- Country: Philippines
- Denomination: Protestant
- Website: destinychurch.org.ph

History
- Founded: 1998

= Destiny Church (Philippines) =

Destiny Church (formerly as Destiny Church – Manila) is an Evangelical, non-sectarian megachurch that started in Quezon City, Philippines and now has three main services: Destiny North (University of the Philippines Diliman), Destiny Central (Ortigas Center), and Destiny South (Parañaque). It has been headed by Ps. Carlo and Zhaleen Panlilio since 1998.

== History ==

Destiny Church started in 1998 as a prayer meeting held by a student group called Students for Christ within the University of the Philippines Los Baños. From 15 members, it grew to over 300 students. In its first few years, Destiny Church held services in different locations: at the Manor Hotel at Kamias Road, King’s Court, Chicken Bacolod at Quezon Memorial Circle, and Camelot Hotel. In 2001, the Students of Destiny (SOD), the church's campus ministry, was established. It sporadically grew in the University Belt area, establishing itself as an accredited student organization in the different colleges and universities.

Destiny Church adopted the G12 Vision in 2004, and it eventually grew by adopting its cell group structure. By 2009, Destiny Church claims an average weekly attendance of 5,000 people. It has also established satellite churches in Mindanao, Tabaco City in Bicol, and in Pangasinan.

== Ministries ==

The church is composed of various ministry that include the Zero to Twelve Ministry, Students of Destiny, Destiny Professionals, and the Couples and Adults ministry.
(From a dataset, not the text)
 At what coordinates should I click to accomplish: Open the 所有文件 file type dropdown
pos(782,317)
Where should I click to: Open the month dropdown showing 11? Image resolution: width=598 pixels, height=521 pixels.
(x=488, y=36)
=== Students of Destiny ===

Students of Destiny (SOD) is the campus ministry of Destiny Church. It is active in campus evangelism and is focused on interacting with students. In 2016, SOD has formed life groups in 49 different colleges and universities within the metro. The UP Students of Destiny handled one night during the week-long open-air concert series of UP Fair on 2012, 2013 and 2014. Many Christian artist were invited, like Yeng Constantino, Gary Valenciano, Kitchie Nadal, Gloc 9, Quest, to name a few. They were the first Christian organization in UP Diliman to hit such a feat. UP SOD's handling of the UP Fair was notable for having the most sold out tickets and the most peaceful night during the week-long concert.
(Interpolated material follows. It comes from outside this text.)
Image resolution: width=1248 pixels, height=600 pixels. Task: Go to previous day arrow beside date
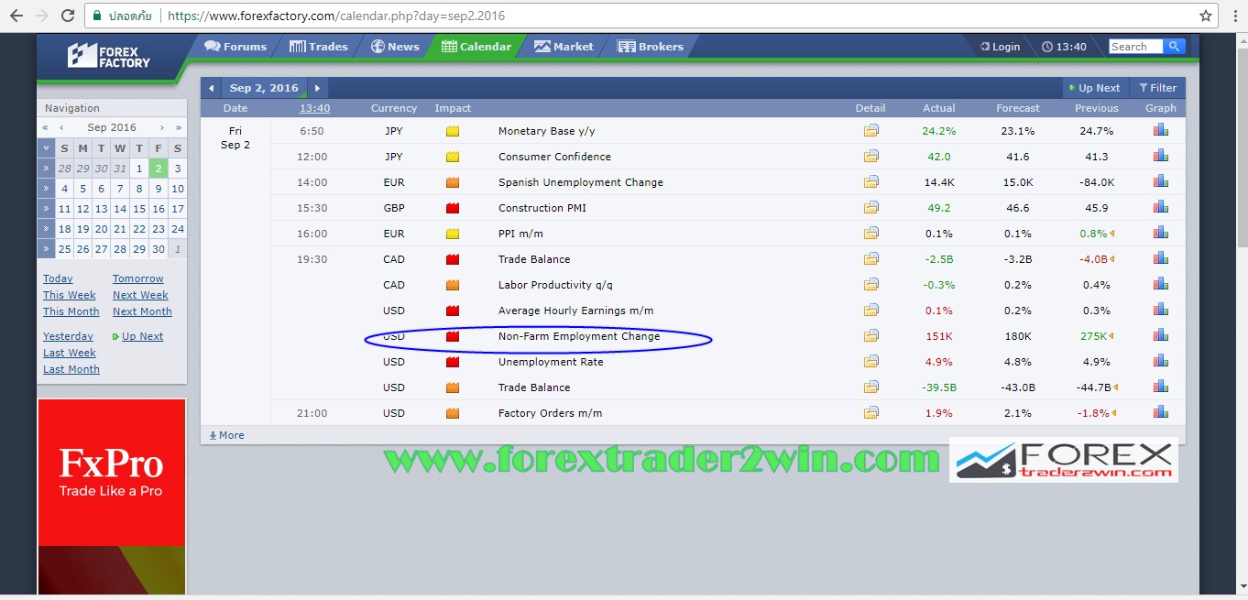[x=212, y=88]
=== Destiny Professionals ===

Destiny Professionals is the ministry for the working people. It was formerly called as the Destiny Marketplace Radicals. They held Acoustic Night Live, a buffet dinner and music with mainstream guest performer and Destiny's worship team. It encourages young professionals who wanted to excel and make a difference in the community.

== Branches ==

Destiny Church Satellite Churches
| Location | Pastor(s) | Established | Image |
Luzon
| Alaminos, Calasiao, and Dagupan, Pangasinan | Sandy and Lotis Padilla | 2012 |  |
| Imus, Cavite | Junewelle and Roshell Gonzales | 2014 |  |
| Legazpi and Tabaco, Albay (Bicol) | Kevin and Sheina Dela Cruz | 2015 |  |
| Baguio City | Angelo and Louvena Balagtas | 2016 |  |
| San Marcelino, Zambales | Daniel and Odette Hugtagalung | 2017 |  |
Visayas
| Cebu City and Carcar City, Cebu | James and Kenny Limpiado | 2013 |  |
Mindanao
| Butuan City |  | 2017 |  |
| Davao City and Sta. Cruz, Davao del Sur | Roy and Rochel Oliveros (first incarnation) Michael and Coritha Manubag (second incarnation) | 2011 (first incarnation) 2022 (second incarnation) |  |
| General Santos City | Nathaniel and Jamie Sanchez | 2019 |  |
| Zamboanga City | Nathan and Lyn Alanano | 2011 |  |
Overseas
| Singapore |  | 2023 |  |

== Criticism ==

Destiny Church was a member of the G12 Movement Philippines from 2004-2016. The church abruptly left the movement amidst the controversy surrounding Pastor Richard Whitmer, pastor of Destiny Christian Church in Yuma, Arizona and spiritual mentor of Pastor Carlo Panlilio. Whitmer accused Oriel Ballano, the head of G12 Philippines Network, of corruption. Overall, the G12 Vision had been criticised because of its financial and/or hierarchical pyramid scheme, teachings of prosperity gospel, and spiritual abuse.